Sets the supported SMB Protocol and whether or not Signing is enabled based on the Negotiate Response Packet.

Parameters:

• packet (RubySMB::SMB1::Packet::NegotiateResponseExtended) —

  if SMB1 was negotiated

• packet (RubySMB::SMB2::Packet::NegotiateResponse) —

  if SMB2 was negotiated

# File 'lib/ruby_smb/client/negotiation.rb', line 70

def parse_negotiate_response(packet)
  case packet
    when RubySMB::SMB1::Packet::NegotiateResponseExtended
      self.smb1 = true
      self.smb2 = false
      if packet.parameter_block.security_mode.security_signatures_required == 1
        self.signing_required = true
      else
        self.signing_required = false
      end
      'SMB1'
    when RubySMB::SMB2::Packet::NegotiateResponse
      self.smb1 = false
      self.smb2 = true
      if packet.security_mode.signing_required == 1
        self.signing_required = true
      else
        self.signing_required = false
      end
      'SMB2'
  end
end

#smb1_negotiate_request ⇒ RubySMB::SMB1::Packet::NegotiateRequest

Create a SMB1::Packet::NegotiateRequest packet with the dialects filled in based on the protocol options set on the Client.

Returns:

• (RubySMB::SMB1::Packet::NegotiateRequest) —

  a completed SMB1 Negotiate Request packet

# File 'lib/ruby_smb/client/negotiation.rb', line 98

def smb1_negotiate_request
  packet = RubySMB::SMB1::Packet::NegotiateRequest.new
  # Default to always enabling Extended Security.

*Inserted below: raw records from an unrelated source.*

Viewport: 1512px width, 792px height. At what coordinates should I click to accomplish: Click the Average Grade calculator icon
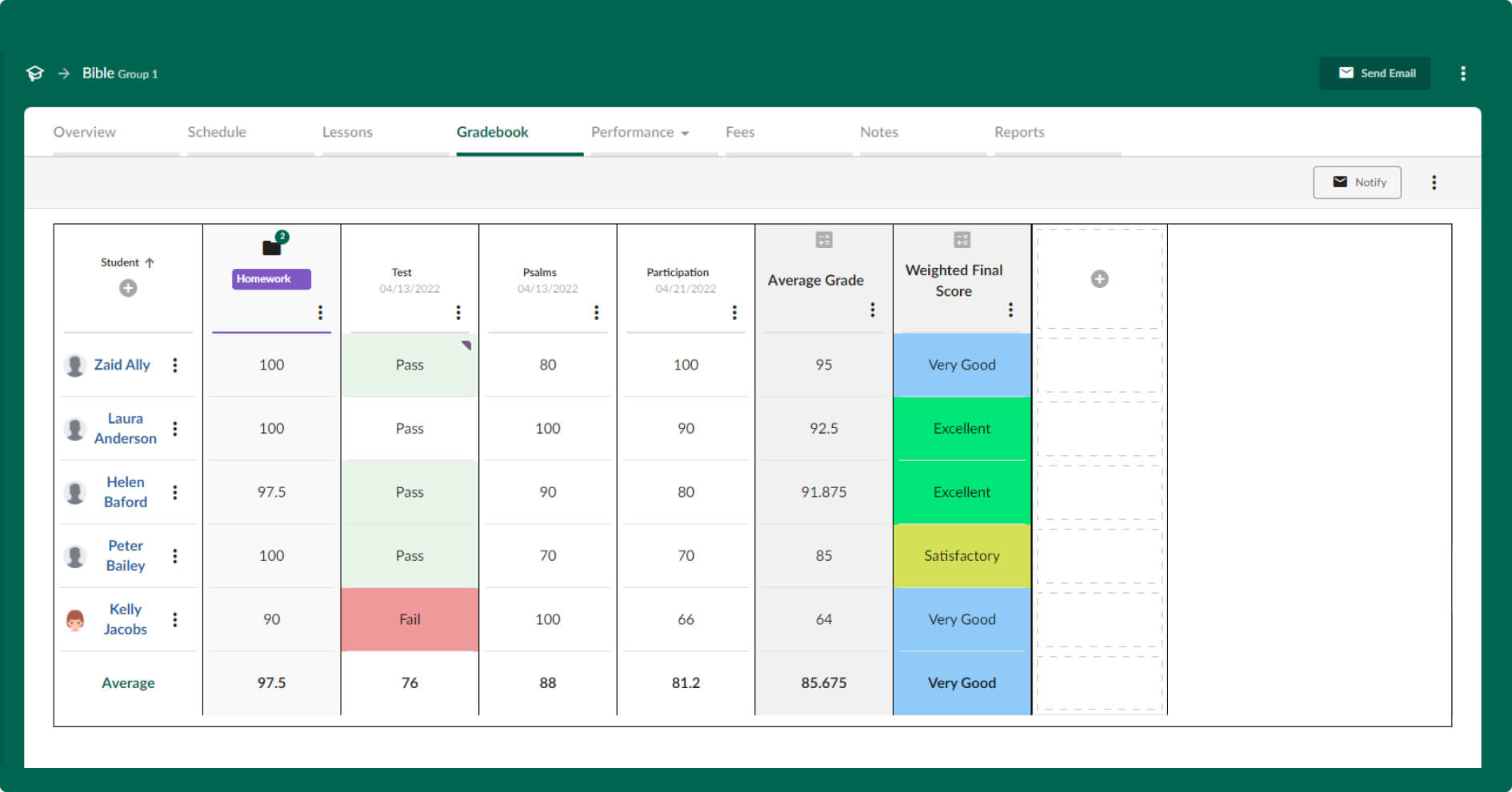click(x=823, y=239)
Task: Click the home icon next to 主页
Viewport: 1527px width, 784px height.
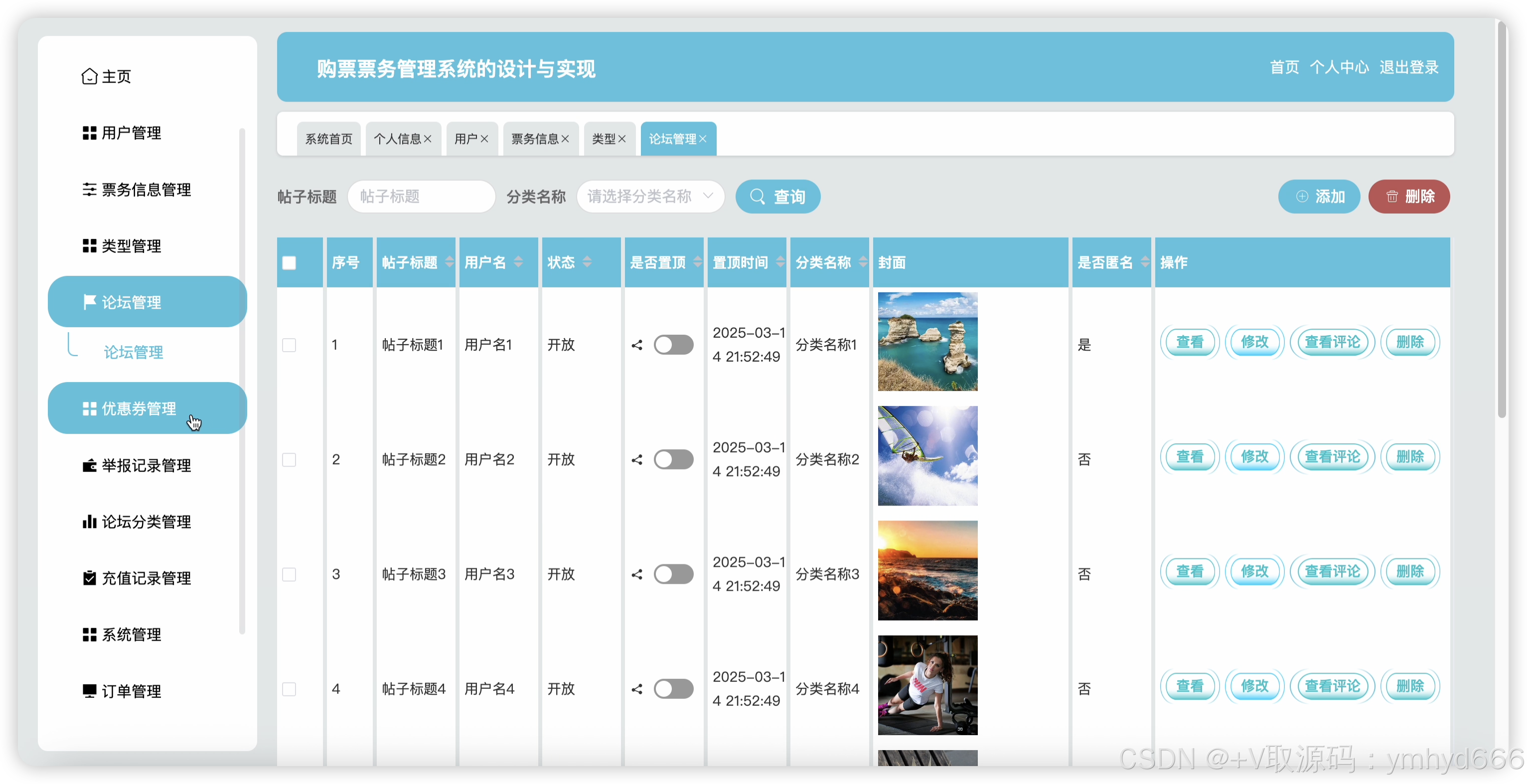Action: [89, 76]
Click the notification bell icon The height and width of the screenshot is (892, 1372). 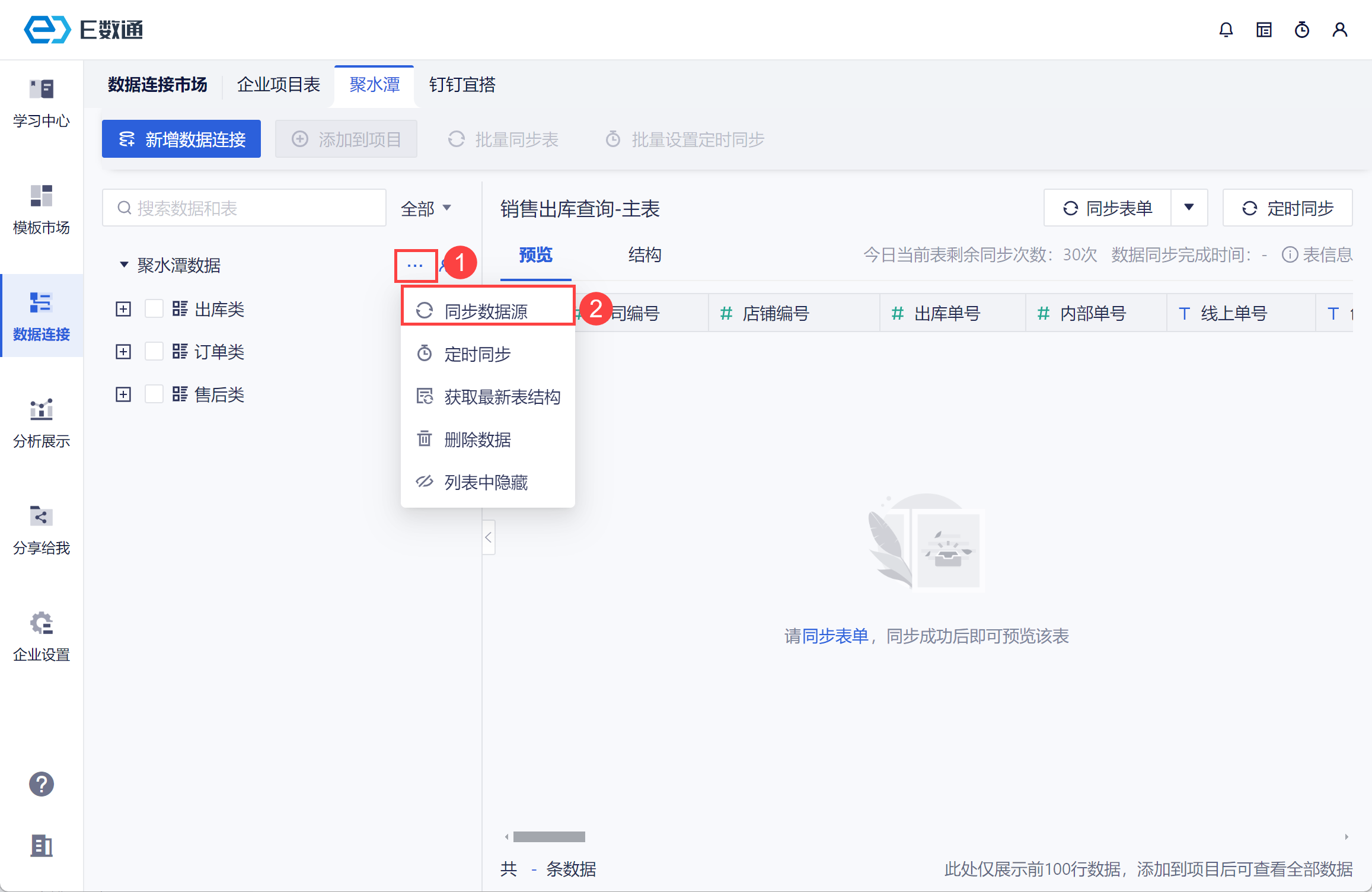click(x=1226, y=30)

It simplifies the Negotiation process
  # while being gauranteed to work with any modern Windows system. We can get more sophisticated
  # with switching this on and off at a later date if the need arises.
  packet.smb_header.flags2.extended_security = 1
  # There is no real good reason to ever send an SMB1 Negotiate packet
  # to Negotiate strictly SMB2, but the protocol WILL support it
  packet.add_dialect(SMB1_DIALECT_SMB1_DEFAULT) if smb1
  packet.add_dialect(SMB1_DIALECT_SMB2_DEFAULT) if smb2
  packet
end

#smb2_negotiate_request ⇒ Object

Create a SMB2::Packet::NegotiateRequest packet with the default dialect added. This will never be used when we may want to communicate over SMB1

@ return [RubySMB::SMB2::Packet::NegotiateRequest] a completed SMB2 Negotiate Request packet

# File 'lib/ruby_smb/client/negotiation.rb', line 116

def smb2_negotiate_request
  packet = RubySMB::SMB2::Packet::NegotiateRequest.new
  packet.security_mode.signing_enabled = 1
  packet.add_dialect(SMB2_DIALECT_DEFAULT)
  packet.client_guid = SecureRandom.random_bytes(16)
  packet
end